(Side note: in this post I’m going to use TLS and SSL interchangably. To all intents and purposes you can think of TLS as the successor to SSL; most libraries do both).
You can think of security as a stack. Each layer of the stack needs to be secure in order for the whole thing to be secure. Or, alternatively, you can think of it as a chain; the whole thing is only as strong as the weakest link.
No matter how you look at it, you need to ensure that every part of the environment is good.
In previous posts I’ve talked about static code analysis, and system scanning. This can help make sure your program hasn’t any obvious gaps, and that you’re not running a bad alternate path.
Now let’s look at protecting the data between you and your users. Typically we do this with SSL. So you get your certificate and click the “turn on SSL” option and you’re done; right?

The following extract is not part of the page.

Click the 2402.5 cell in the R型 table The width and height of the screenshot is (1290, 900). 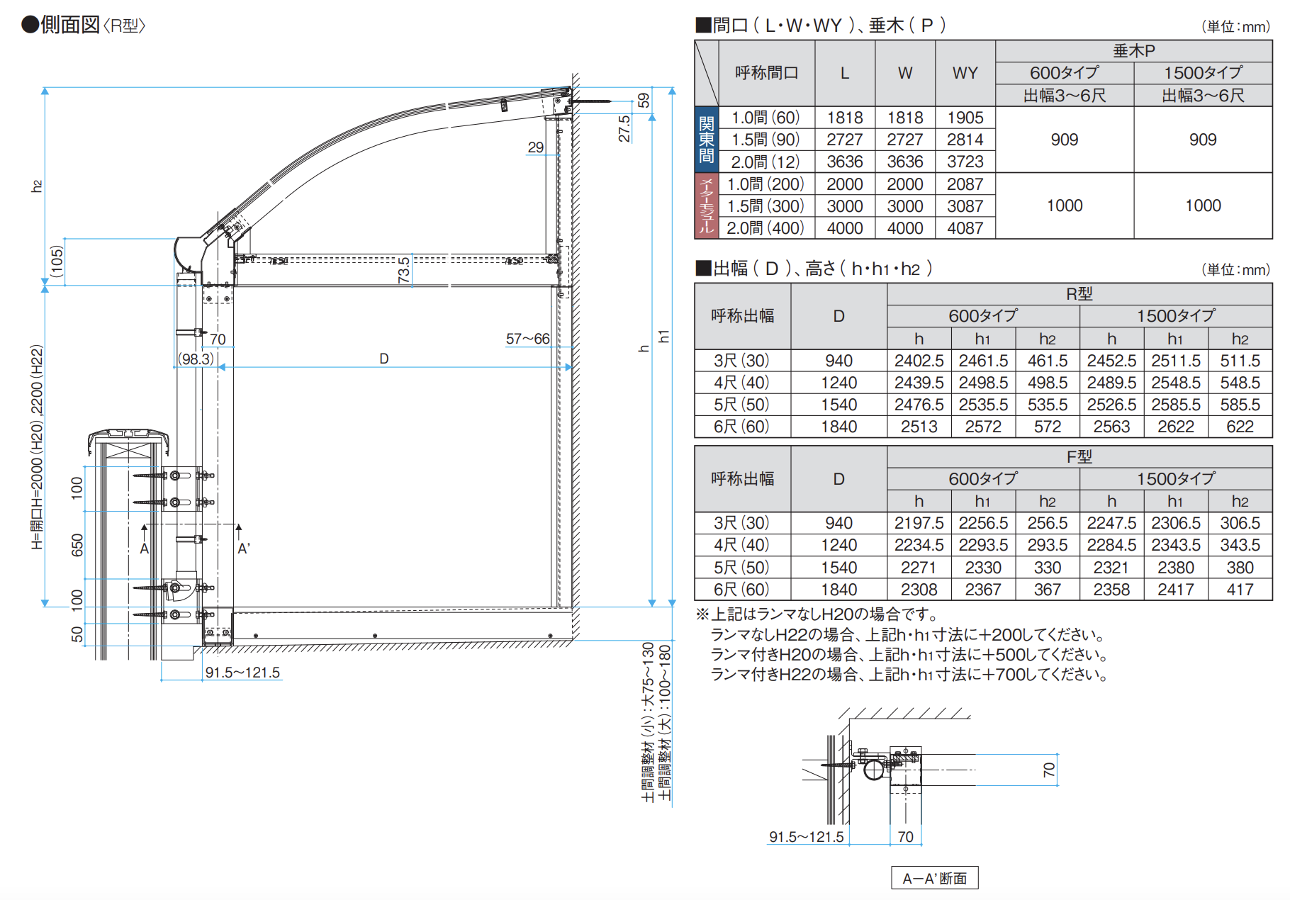[x=919, y=361]
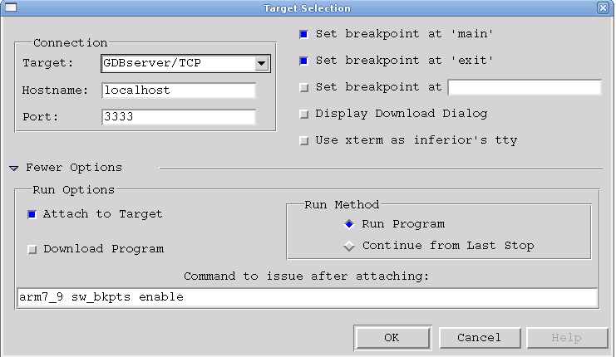Click the Port field showing 3333
The width and height of the screenshot is (616, 357).
178,117
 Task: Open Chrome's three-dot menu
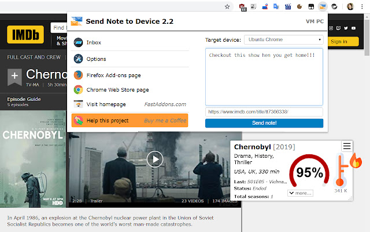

Unfortunately not. SSL has a long and not so clean history. There have been both implementation bugs and logic issues. “Heartbleed”, “BEAST”, “POODLE”… at one point it seemed that an issue was found in SSL every other week.

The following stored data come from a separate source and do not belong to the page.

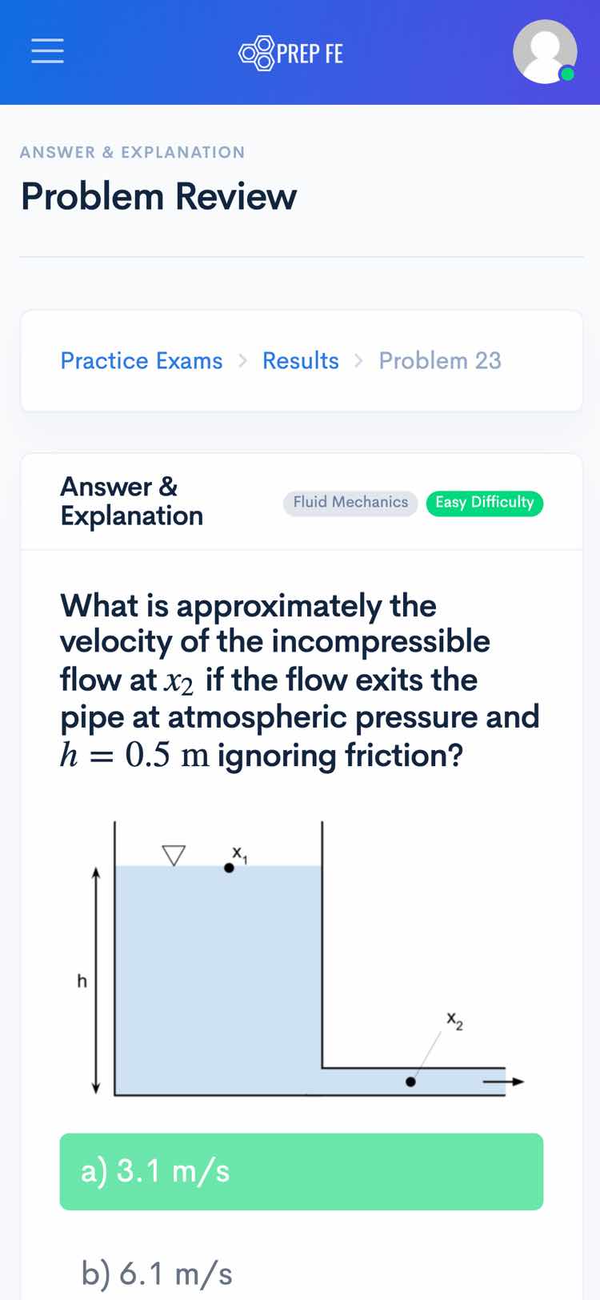Viewport: 600px width, 1300px height.
Task: Click chevron after Results breadcrumb
Action: (x=358, y=361)
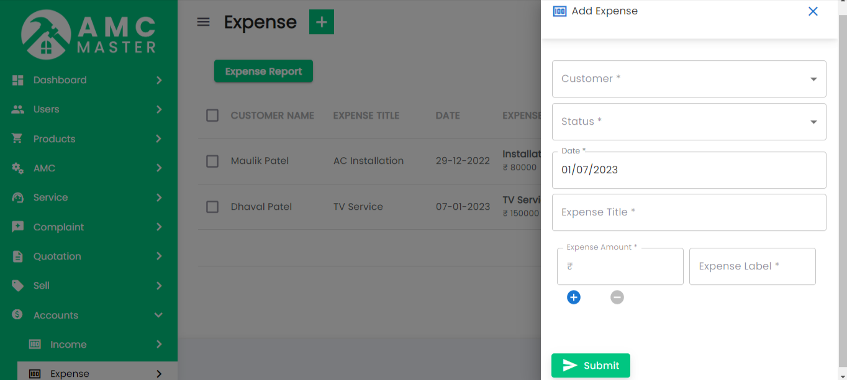
Task: Select the Quotation document icon
Action: click(17, 256)
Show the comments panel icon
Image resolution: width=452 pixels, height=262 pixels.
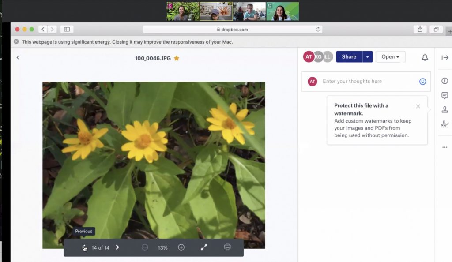(444, 95)
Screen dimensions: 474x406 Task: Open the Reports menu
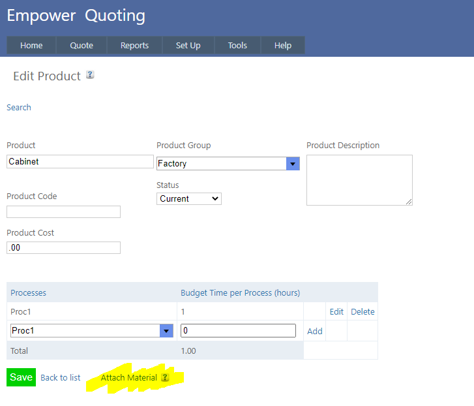(x=134, y=46)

Further, something that was considered strong 10 years ago isn’t strong today (RC4 codes). And new and better methods of protecting data now exist (elliptical curve, forward secrecy).
So we may need to tune your SSL setup as well. Turn off weak settings, add new configurations.
The problem is in how to know if you’ve done a good job?
Fortunately there’s a very useful web site run by Qualys: https://www.ssllabs.com/ssltest/
This will run through your site, testing for common failure modes. It’ll try common bugs, weak settings and even provide a good summary of how well your site will work with common browsers. It takes somewhere around 90-120 seconds to run.
My site (PDF) scores an A+ on these tests and it flags some compatibility issues.
e.g. “This site works only in browsers with SNI support.” That’s because I present a different SSL certificate for each virtual host, and for this to work we need the SSL “Server Name Indication” extention. Pretty much every common browser supports this these days.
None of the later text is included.